Récemment, une vive polémique a secoué la communauté de Valorant et de League of Legends. Des rumeurs alarmantes ont affirmé que Vanguard, le logiciel anti-triche de Riot Games, « briquait » (rendait définitivement inutilisables) les ordinateurs des utilisateurs. Bien que Riot ait rapidement démenti tout dégât matériel, cette affaire met en lumière les méthodes de plus en plus intrusives des anti-cheats et pose de sérieuses questions sur la sécurité personnelle et le contrôle de nos machines.
La panique est née d’un tweet de Riot Games montrant une pile de cartes DMA (Direct Memory Access), des composants matériels coûteux utilisés par les tricheurs pour lire la mémoire du système à l’insu de l’anti-triche, qualifiées de « presse-papiers à 6 000 $ ».
En réalité, la dernière mise à jour de Vanguard ne détruit pas le PC. Celle-ci utilise une fonctionnalité de sécurité Windows appelée IOMMU (Input-Output Memory Management Unit) pour bloquer l’accès aux cartes DMA détectées. Le firmware du tricheur est alors neutralisé, rendant le matériel inopérant pour le jeu à moins de réinstaller complètement le système d’exploitation. Si le matériel n’est pas physiquement endommagé, la confusion en ligne a ravivé un débat crucial.
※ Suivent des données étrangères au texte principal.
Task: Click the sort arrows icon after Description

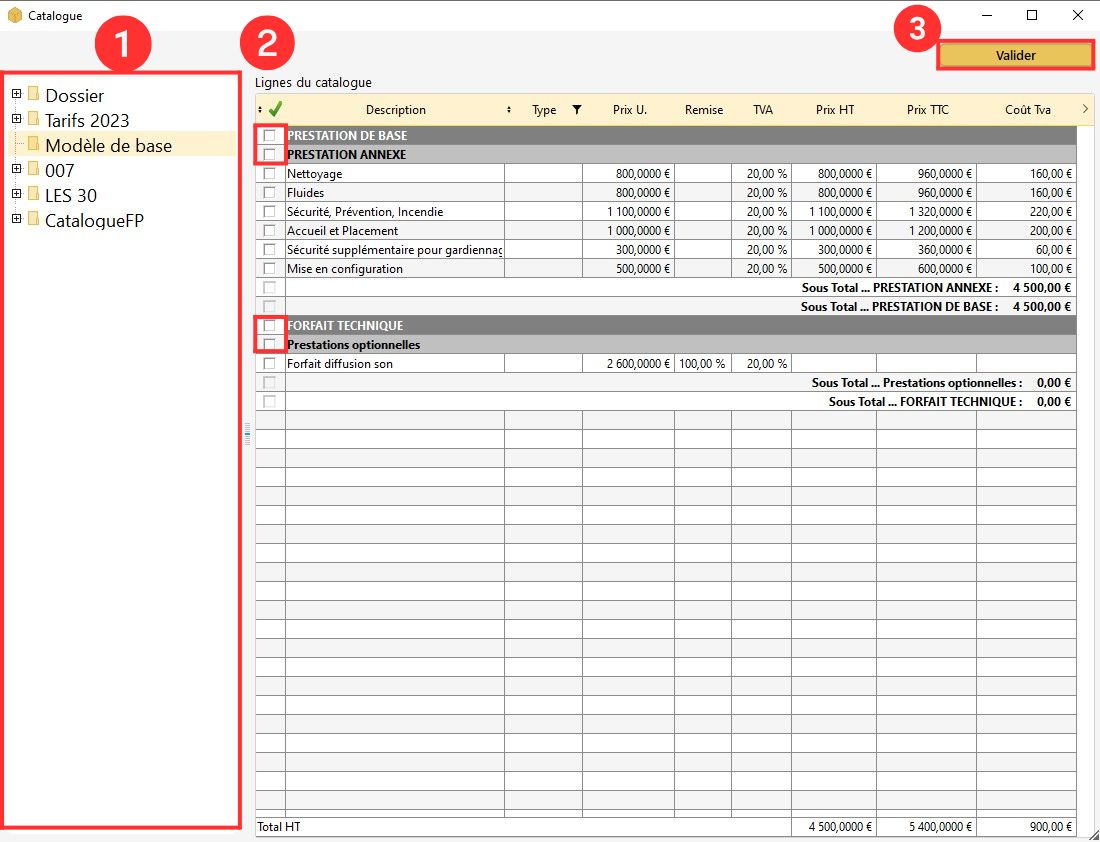Action: [509, 110]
Vanguard au coeur de la machine
L’approche de Riot Games repose sur un accès au Kernel (le niveau 0 du système d’exploitation). Vanguard démarre en même temps que l’ordinateur et dispose de privilèges supérieurs à ceux de l’utilisateur. Cette omniprésence implique des risques majeurs pour la sécurité informatique…
C’est, en premier lieu, la porte ouverte à une faille 0-day critique : si un pirate informatique la découvrait à l’intérieur de Vanguard, il obtiendrait instantanément un accès total et absolu à des millions d’ordinateurs à travers le monde. Vos données personnelles, bancaires et professionnelles seraient alors compromises à la racine.
La seconde problématique de ce système concerne les utilisateurs honnêtes, ceux qui signalent déjà des dysfonctionnements, des blocages de pilotes légitimes (comme ceux du Wi-Fi) ou des crashs du système. Pour un utilisateur lambda, devoir réinstaller son système d’exploitation à cause d’une mise à jour de jeu vidéo représente une faille flagrante dans l’expérience de sécurité au quotidien.
Enfin, et non des moindres, en forçant des réinitialisations de sécurité ou en modifiant le comportement des composants via l’IOMMU, Vanguard démontre qu’un éditeur de logiciel tiers peut dicter ce qui a le droit de fonctionner ou non sur votre machine, créant un précédent technologique ambigu.
Le système de Riot n’est pas un virus et ne détruit pas physiquement les ordinateurs. Mais pour gagner la guerre contre les tricheurs, l’industrie du jeu vidéo franchit une ligne de plus en plus floue. Accepter ce système, c’est accepter de prêter les clés de sa vie numérique à une entreprise privée. Une contrepartie que de nombreux utilisateurs commencent à trouver bien trop lourde pour une simple partie de jeu en ligne.